■ Page text ■

Left: vertical cut of the ratio between the electron and gas pressure at Y = 12″ (a) and at Y = 20″ (c). Right: vertical cut of the temperature at Y = 12″ (b) and at Y = 20″ (d). The white solid curve is the Hα line-core intensity, the white dotted line the Ca ii 8542 Å core intensity, the red solid line the intensity curve for AIA 1600 Å, and the red dotted line the AIA 1700 Å intensity. The locations of the cuts are indicated in Fig. 9.

Figure 9 shows the temperature maps retrieved by the inversion. The photospheric map (a) at log τ500 = −1 and the chromospheric map (b) at log τ500 = −3 are obtained from Fe i 6301–6302 Å and Ca ii 8542 Å, respectively. The contours in panels a, c, and d indicate the region of the chromospheric map where the temperature exceeds 8 kK at log τ500 = −3. The photospheric temperature map shows neither signs of strong heating nor of correlation with the temperature in the chromosphere. This is quite expected since no intensity enhancement is observed in Fig. 3a. In the chromosphere, the penumbra harbours hot patches at the location of the jet footpoints, as already shown in Fig. 7i. According to the Ca ii 8542 Å inversion results, these regions have temperatures up to 14 kK. A similar temperature pattern can be recognized in the co-aligned AIA 1600 intensity map (c). Two round brightenings at Y = 12″ and Y = 20″ coincide with the highest temperature patches in the chromospheric map. However, the bulk of the brightening of both AIA 1600 (c) and Hα (d) at Y = 12″ is not exactly cospatial with the hot patches retrieved from the inversion, but is instead located between the patches.

The right column of Fig. 10 shows the temperature cuts along Y = 12″ and Y = 20″ (long- and short-dashed lines, respectively, in Fig. 9). The increased temperature is very concentrated in height around log τ500 = −3 and has a horizontal extent less than 1. The vertical cut at Y = 20″ shows similar behaviour in terms of height and size. In Fig. 10, we have plotted the intensity of the Hα line core (white solid line), Ca ii 8542 Å line core (white dotted line), AIA 1600 (red solid line), and AIA 1700 (red dashed line) along the two cuts. The four intensity curves are all normalized by their own maximum values and multiplied by a common scale factor to match the figure size.

At Y = 12″ (b), the location of the heating corresponds to an increase in the Hα intensity. The highest Hα intensity, however, is located between the two heated regions where the temperature estimated from Ca ii 8542 Å is almost 5 kK less. The AIA 1600 intensity curve is peaked at the same location. AIA 1700 shows a bump there, but it is less pronounced. This suggests that the Ca ii 8542 Å line could be blind to the possibly very high temperature between the two heating regions because Ca ii has been ionized away. Another hint for a hidden heating is that, as shown in Fig. 8, the direction of the magnetic field has a significant vertical gradient in the region between the two patches (between X = 8″ and X = 12″). One would therefore expect to see the sign of a possible field shear, but this is missing.

■ Recorded data ■
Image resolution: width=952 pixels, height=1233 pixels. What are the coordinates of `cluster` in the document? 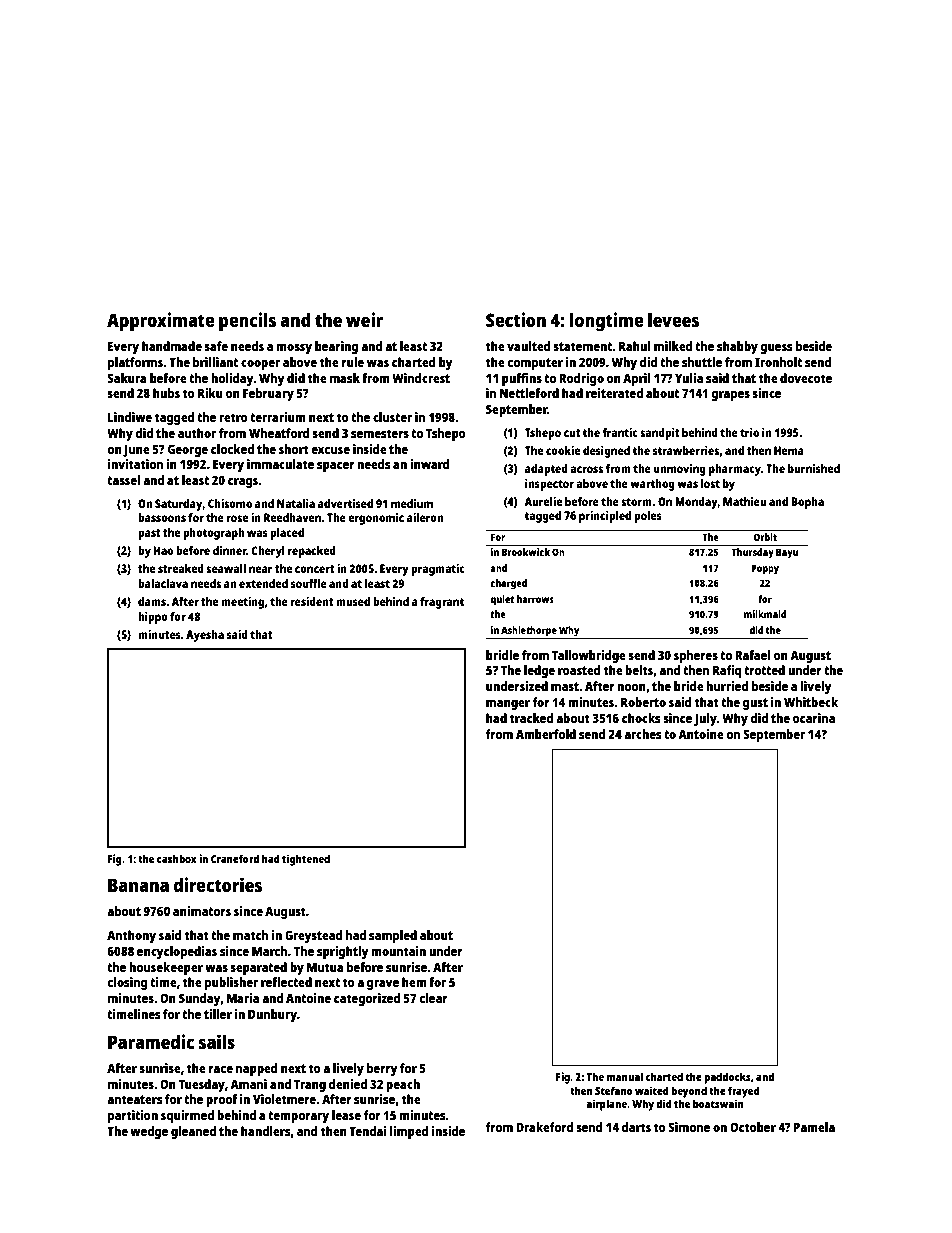 It's located at (392, 417).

■ What you have to do ■
Reproduce the part of the page text starting with "The right column" and going on through "the figure size.", changing "normalized" to "divided".

■ Solution to the exercise ■
The right column of Fig. 10 shows the temperature cuts along Y = 12″ and Y = 20″ (long- and short-dashed lines, respectively, in Fig. 9). The increased temperature is very concentrated in height around log τ500 = −3 and has a horizontal extent less than 1. The vertical cut at Y = 20″ shows similar behaviour in terms of height and size. In Fig. 10, we have plotted the intensity of the Hα line core (white solid line), Ca ii 8542 Å line core (white dotted line), AIA 1600 (red solid line), and AIA 1700 (red dashed line) along the two cuts. The four intensity curves are all divided by their own maximum values and multiplied by a common scale factor to match the figure size.